Nigeria's Dangote refinery, now Europe's top jet-fuel supplier some months, gets more valuable, not less, when global crude and refined-product prices climb, and a supply shock that sidelines Gulf barrels makes African refining capacity strategically precious. The continent is no longer a pure price-taker praying for cheap oil. It's starting, finally, to have chips on both sides of the table.

Quick Bites
The High-Tech Scarecrow: South African corn farms have officially gone sci-fi. Agribusinesses are deploying high-tech robotic dogs to patrol fields and guard high-value crops from thieves and pests, turning the average farm into a scene straight out of Black Mirror.
The Ultimate Cat Fight: Researchers testing local, organic agricultural alternatives in Uganda discovered that a homegrown catnip-infused lotion repels mosquitoes just as effectively as DEET. It turns out what cats have known all along is about to disrupt the heavy-chemical insect repellent market.
The Bureaucratic Twilight Zone: A massive corporate and public uproar has erupted in Nigeria after investigative sleuths exposed a completely fake federal government agency that had somehow set up a fully operational, rogue headquarters right inside the real government building. Talk about hiding in plain sight.
What Else is Cooking?

The Run Is Over, But the Record Stands: France End Morocco, and Africa Takes a Bow.
African nations are done at the World Cup, but they tried.
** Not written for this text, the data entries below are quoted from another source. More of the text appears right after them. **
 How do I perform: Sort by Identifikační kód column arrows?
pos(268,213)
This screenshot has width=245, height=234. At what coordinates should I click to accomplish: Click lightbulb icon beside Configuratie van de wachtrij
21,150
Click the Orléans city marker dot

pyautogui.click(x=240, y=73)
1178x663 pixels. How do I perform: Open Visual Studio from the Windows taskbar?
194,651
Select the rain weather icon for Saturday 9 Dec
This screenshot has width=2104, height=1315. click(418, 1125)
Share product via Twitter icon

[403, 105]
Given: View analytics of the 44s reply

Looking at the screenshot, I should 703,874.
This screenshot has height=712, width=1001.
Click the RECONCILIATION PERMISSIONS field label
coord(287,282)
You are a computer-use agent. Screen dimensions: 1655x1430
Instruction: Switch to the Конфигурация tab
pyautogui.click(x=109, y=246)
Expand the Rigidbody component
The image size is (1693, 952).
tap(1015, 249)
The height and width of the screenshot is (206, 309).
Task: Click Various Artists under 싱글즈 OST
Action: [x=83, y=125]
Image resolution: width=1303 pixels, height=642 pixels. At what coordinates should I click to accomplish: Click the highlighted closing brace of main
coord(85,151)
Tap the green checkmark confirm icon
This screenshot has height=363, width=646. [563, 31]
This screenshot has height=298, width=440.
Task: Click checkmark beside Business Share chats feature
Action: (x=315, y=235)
The biggest story of the games were centered around the tiny African nation - Cape Verde.
But now, the big dogs are lined up and it will be fun to see who will prevail. I have no “dog in this fight”, but I am leaning for Mbappe.

Dish of the Day 🥘

AKARA - this is one of may fave morning meals. I love the sound of the hawkers shouting - “ogi Akara!” early in the morning, and that is my cue to buy some hot and fresh, deep fried, golden akara. Akara are basically deep fried bean cakes, made from ground black-eyed peas along with a mix of spices. Ogi or pap, is a custard that goes nicely with this dish!